Search code examples
rencodingdata.tablecategorical-databinning

r data.table usage in function call


I want to perform a data.table task over and over in a function call: Reduce number of levels for large categorical variables My problem is similar to Data.table and get() command (R) or pass column name in data.table using variable in R but I can't get it to work

Without a function call this works just fine:

# Load data.table
require(data.table)

# Some data
set.seed(1)
dt <- data.table(type = factor(sample(c("A", "B", "C"), 10e3, replace = T)),
                 weight = rnorm(n = 10e3, mean = 70, sd = 20))

# Decide the minimum frequency a level needs...
min.freq <- 3350

# Levels that don't meet minumum frequency (using data.table)
fail.min.f <- dt[, .N, type][N < min.freq, type]

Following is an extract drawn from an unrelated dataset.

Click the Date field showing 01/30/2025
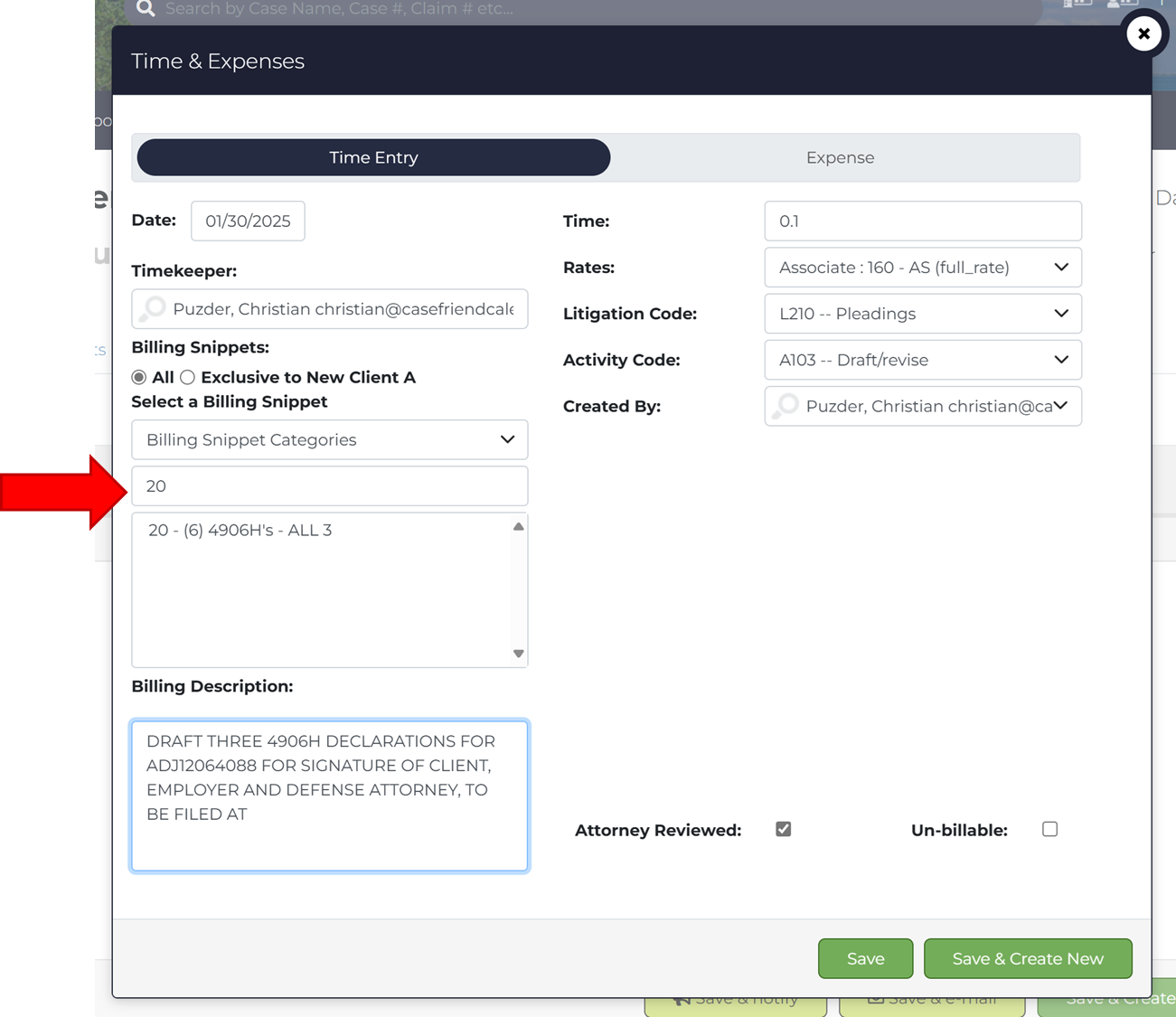This screenshot has width=1176, height=1017. tap(248, 221)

# Call all these level "Other"
levels(dt$type)[fail.min.f] <- "Other"

but wrapped like

reduceCategorical <- function(variableName, min.freq){
  fail.min.f <- dt[, .N, variableName][N < min.freq, variableName]
  levels(dt[, variableName][fail.min.f]) <- "Other"
}

I only get errors like:

 reduceCategorical(dt$x, 3350)
Fehler in levels(df[, variableName][fail.min.f]) <- "Other" : 
 trying to set attribute of NULL value

And sometimes

Error is: number of levels differs

Solution

  • One possibility is to define your own re-leveling function using data.table::setattr that will modify dt in place. Something like

    DTsetlvls <- function(x, newl)  
       setattr(x, "levels", c(setdiff(levels(x), newl), rep("other", length(newl))))
    

    Then use it within another predefined function

    f <- function(variableName, min.freq){
      fail.min.f <- dt[, .N, by = variableName][N < min.freq, get(variableName)]
      dt[, DTsetlvls(get(variableName), fail.min.f)]
      invisible()
    }
    
    f("type", min.freq)
    levels(dt$type)
    # [1] "C"     "other"
    

    Some other data.table alternatives

    f <- function(var, min.freq) {
      fail.min.f <- dt[, .N, by = var][N < min.freq, get(var)]
      dt[get(var) %in% fail.min.f, (var) := "Other"]
      dt[, (var) := factor(get(var))]
    }
    

    Or using set/.I

    f <- function(var, min.freq) {
      fail.min.f <- dt[, .I[.N < min.freq], by = var]$V1
      set(dt, fail.min.f, var, "other")
      set(dt, NULL, var, factor(dt[[var]]))
    }
    

    Or combining with base R (doesn't modify original data set)

    f <- function(df, variableName, min.freq){
      fail.min.f <- df[, .N, by = variableName][N < min.freq, get(variableName)]
      levels(df$type)[fail.min.f] <- "Other"
      df
    } 
    

    Alternatively, we could stick we characters instead (if type is a character), you could simply do

    f <- function(var, min.freq) dt[, (var) := if(.N < min.freq) "other", by = var]